Wednesday, August 26
Tristamente tutto deve finire (Or: "Put you hands on the wheel, let the golden age begin.")
Considering how fast and loose we've played with "reality" in this space over the years, I wasn't surprised when a few people started asking, "Is Fiorella real?" I understand where it comes from, but it's still hilarious to me to even write it. I think of the countless moments I never told y'all about, and I just shake my head and laugh.
Want to know a secret? She's funnier than I am. I like to think I'm pretty funny, but Fiorella? Damn...
I'm absolutely cracking up now just thinking about the time I took her to the BBQ place, the time she brandished a chef's knife and kicked me out of my own kitchen, our ridiculous arguments about brown flip-flops, that little dance she does when she's excited about something, the time that...
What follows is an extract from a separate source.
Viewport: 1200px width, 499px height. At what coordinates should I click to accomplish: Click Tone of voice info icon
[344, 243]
Well, if you've been around the block a time or two, y'all know how it goes.
Fiorella is back home now. She was never supposed to stay forever, just for a time. She has a future that awaits her and I have one that awaits me. And it would be a hell of a thing if those futures were the same, but they're not.
I don't believe in fate or cosmic determinism, but I do believe that our lives are shaped in part by an incomprehensibly large variety of external forces and influences. And sometimes those forces are people, and sometimes those people give us a good nudge.
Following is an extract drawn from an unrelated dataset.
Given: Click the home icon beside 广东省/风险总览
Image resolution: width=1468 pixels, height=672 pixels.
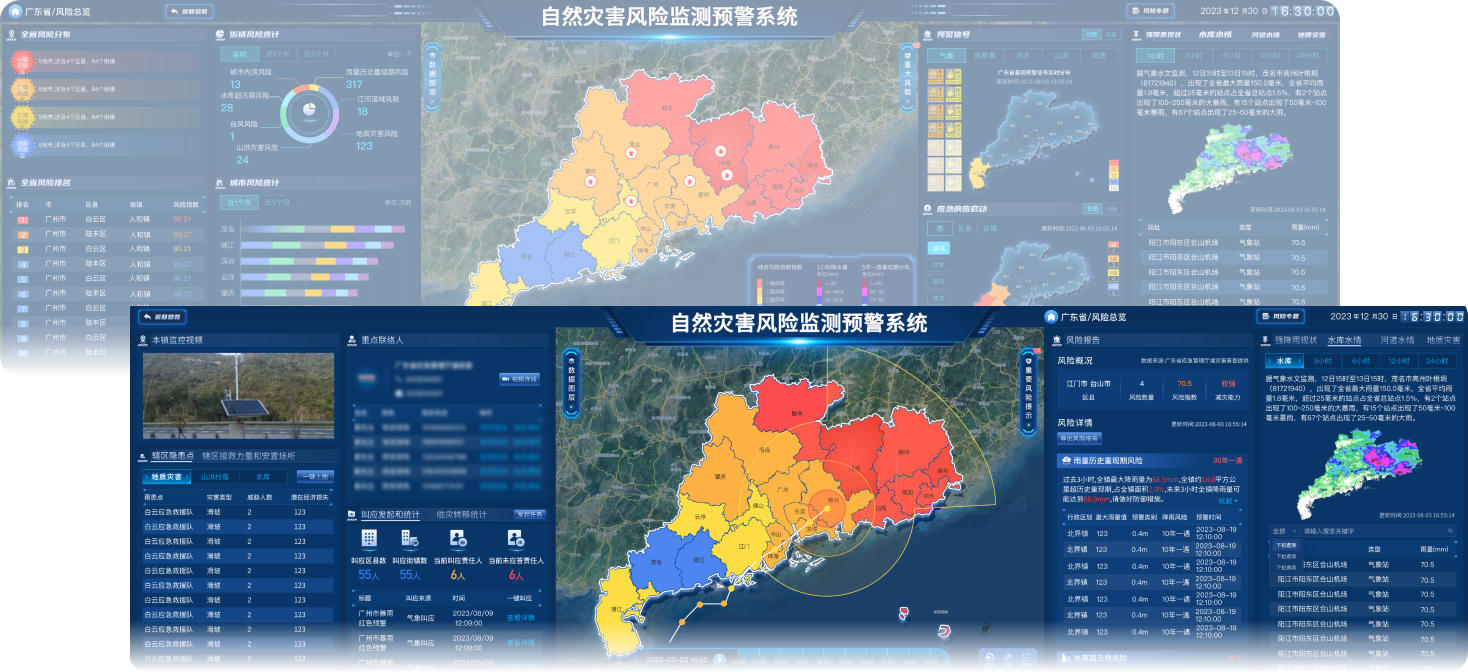Looking at the screenshot, I should pos(15,11).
I'm not sure how to explain them succinctly so I won't even try, but during our time together she managed to help me see a couple things that were just sitting there all along. What kind of things? Big life things. Pointed them out like constellations. "You see there?" Where? "There." I don't see... [she grabs my hand and points] "There!" Oh! Yeah! Well I'll be damned...
Very early on, Fiorella told me that no matter what happened with us, she thought I came back into her life at the perfect moment and that she'd always be grateful for this improbable window of time. My sentiments were (and still are) the same.
Looking back now, I know that I'm grateful not just for the memories, I'm also grateful for "the nudge."
Is Fiorella real?
Oh yes, very much so. And trust me on this:
She may be small, but she packs a wallop.
Sunday, August 16
Quanto tempo puo durare? Quanto notti da sognare? (Or: "As long as there's a honky tonk, she'll never settle down.")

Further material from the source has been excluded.